*Problem requirements*: Taking the line with "Task: Select the first row header cell" as the first, copy every line through the end of the records below exactly. Do not include pictures.

*** Information shown ***

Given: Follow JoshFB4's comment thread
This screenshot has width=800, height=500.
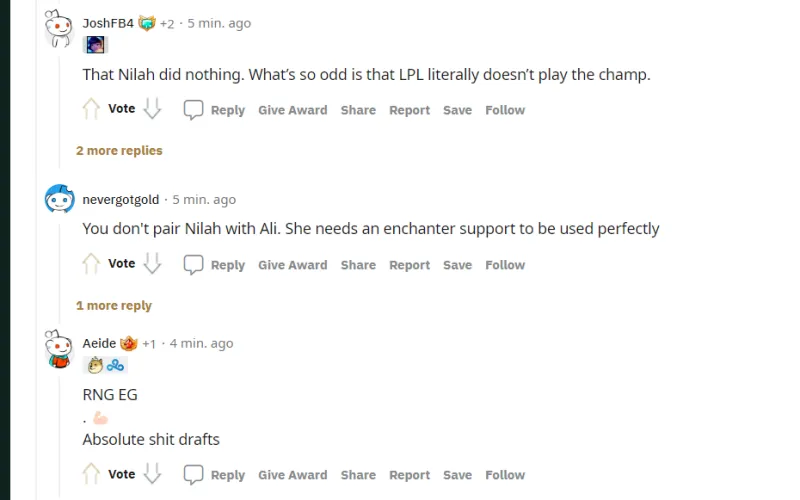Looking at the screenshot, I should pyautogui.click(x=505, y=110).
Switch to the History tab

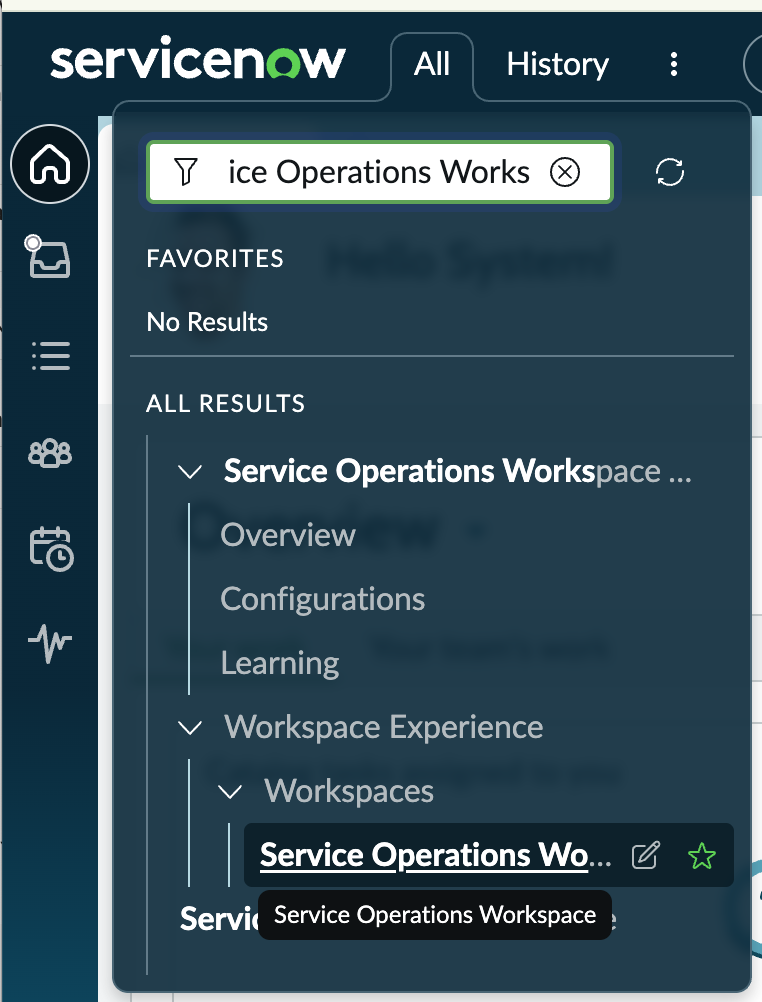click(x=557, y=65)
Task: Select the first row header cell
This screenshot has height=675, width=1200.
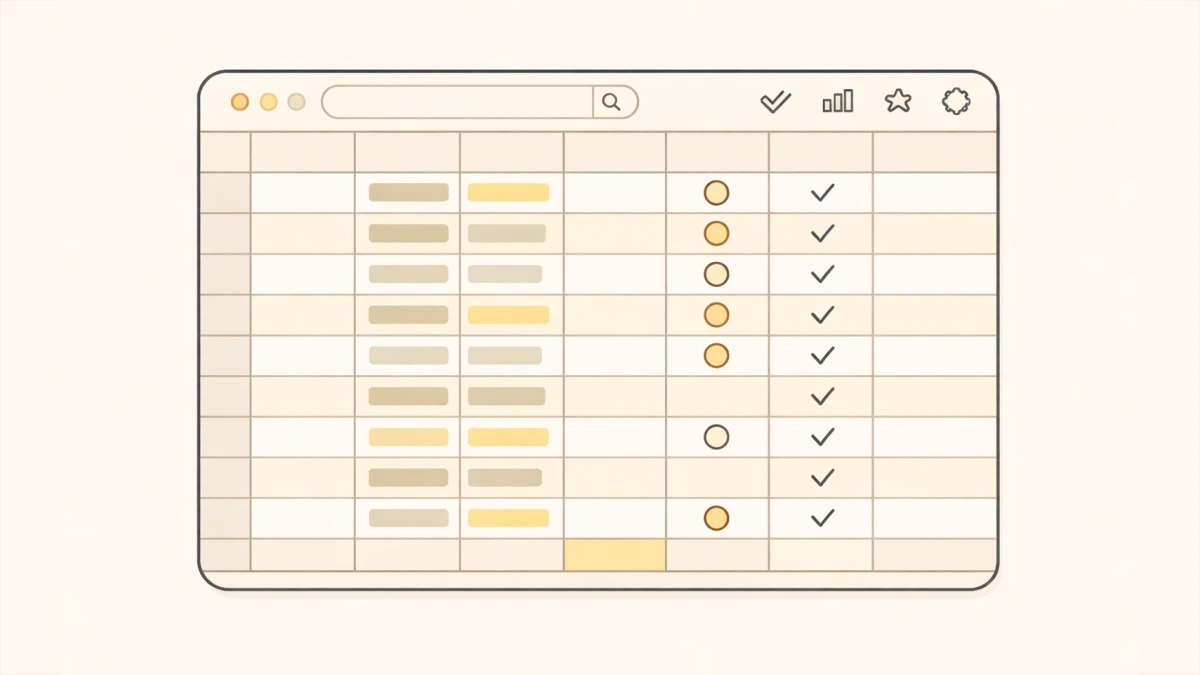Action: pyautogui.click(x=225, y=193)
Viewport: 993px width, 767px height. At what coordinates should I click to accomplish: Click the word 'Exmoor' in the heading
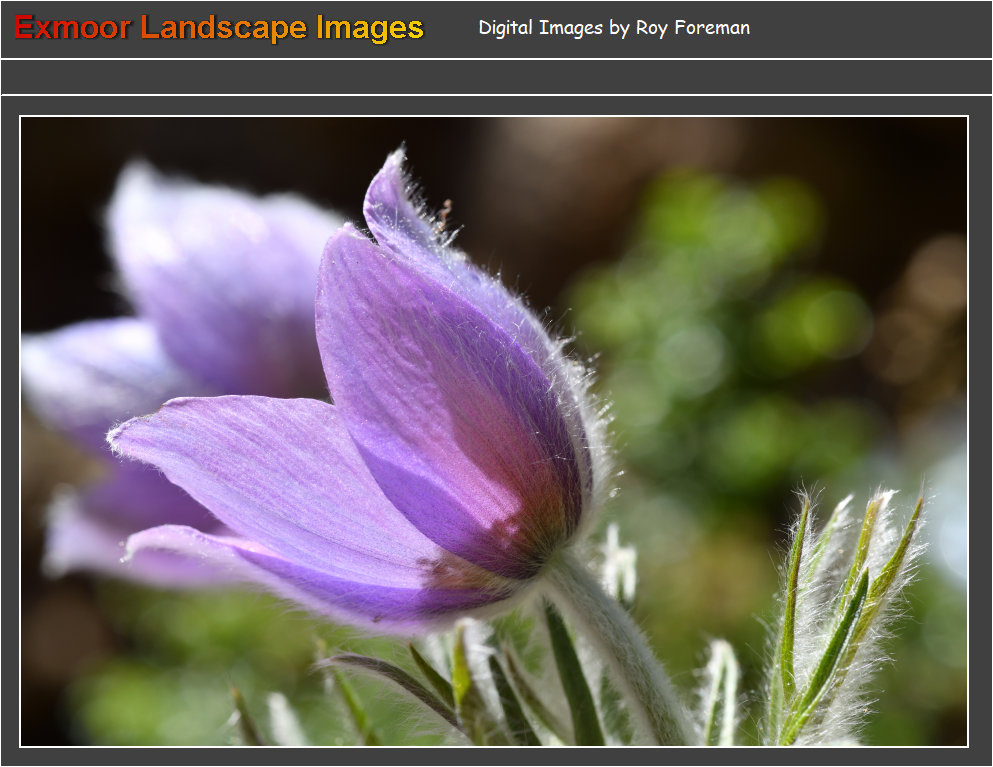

*** End of Information shown ***

*Expected answer*:
Task: Select the first row header cell
This screenshot has height=675, width=1200.
Action: pyautogui.click(x=225, y=193)
Viewport: 993px width, 767px height. At what coordinates should I click to accomplish: Click the word 'Exmoor' in the heading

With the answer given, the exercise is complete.